■ WHAT TO PRODUCE:
Return, exactly as written, all lines from the line containing "[复制] (304, 108)" to the end of the entries below, with both ends included.

■ EXCERPTED DATA:
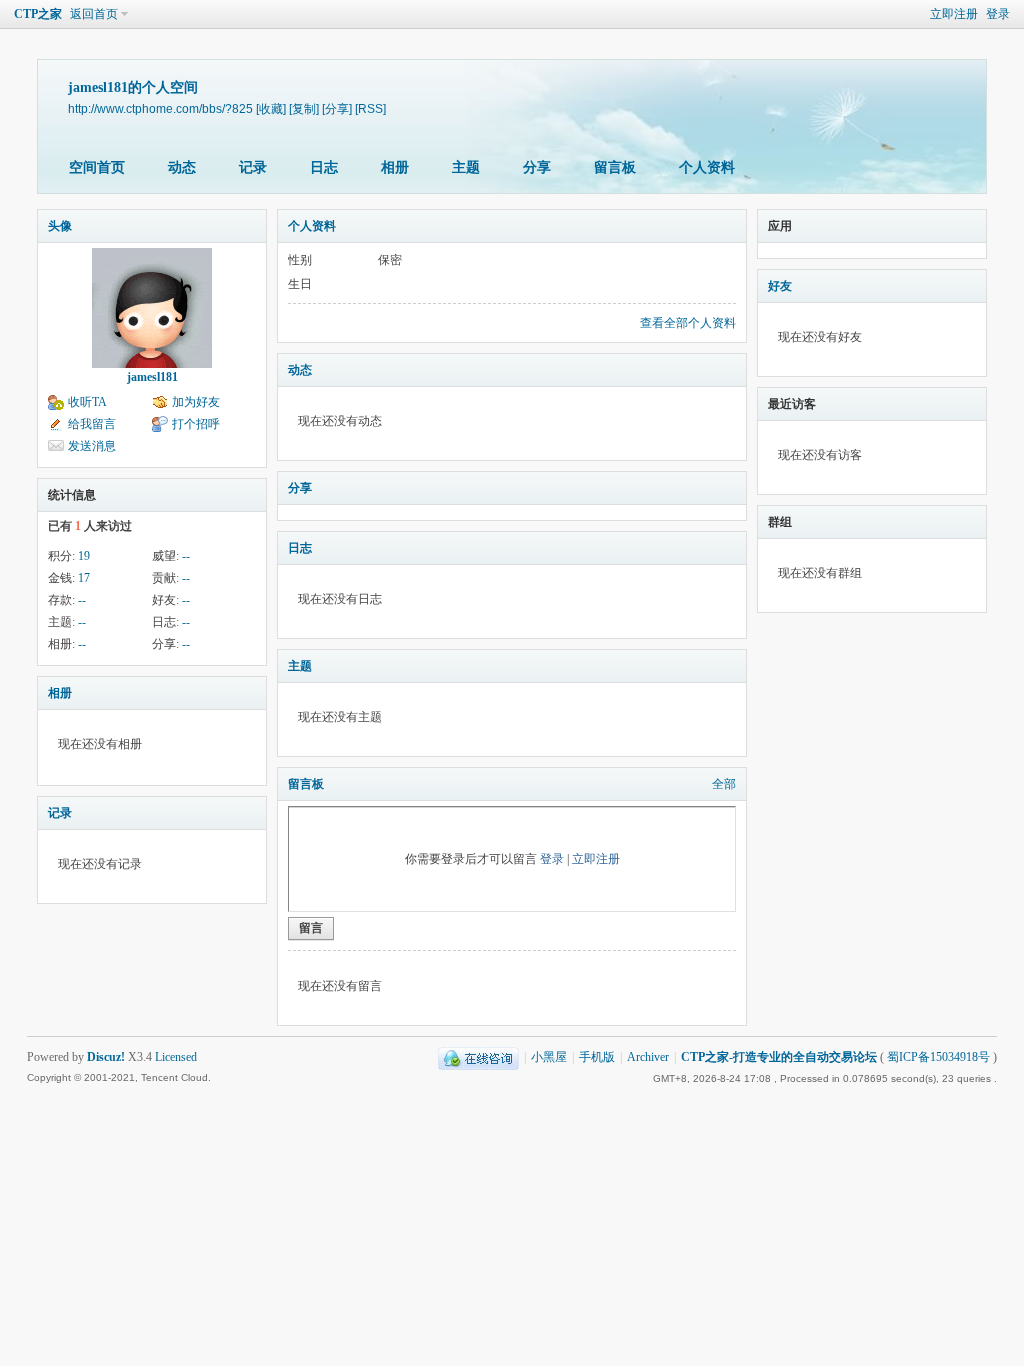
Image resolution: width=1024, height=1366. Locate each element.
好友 (780, 286)
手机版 (597, 1057)
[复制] (304, 108)
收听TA (87, 402)
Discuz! (106, 1057)
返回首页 (94, 14)
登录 (998, 14)
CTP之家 (38, 14)
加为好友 (196, 402)
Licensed (176, 1057)
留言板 (615, 167)
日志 (324, 167)
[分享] (337, 108)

■ TASK RESULT:
[复制] (304, 108)
收听TA (87, 402)
Discuz! (106, 1057)
返回首页 (94, 14)
登录 (998, 14)
CTP之家 (38, 14)
加为好友 (196, 402)
Licensed (176, 1057)
留言板 (615, 167)
日志 (324, 167)
[分享] (337, 108)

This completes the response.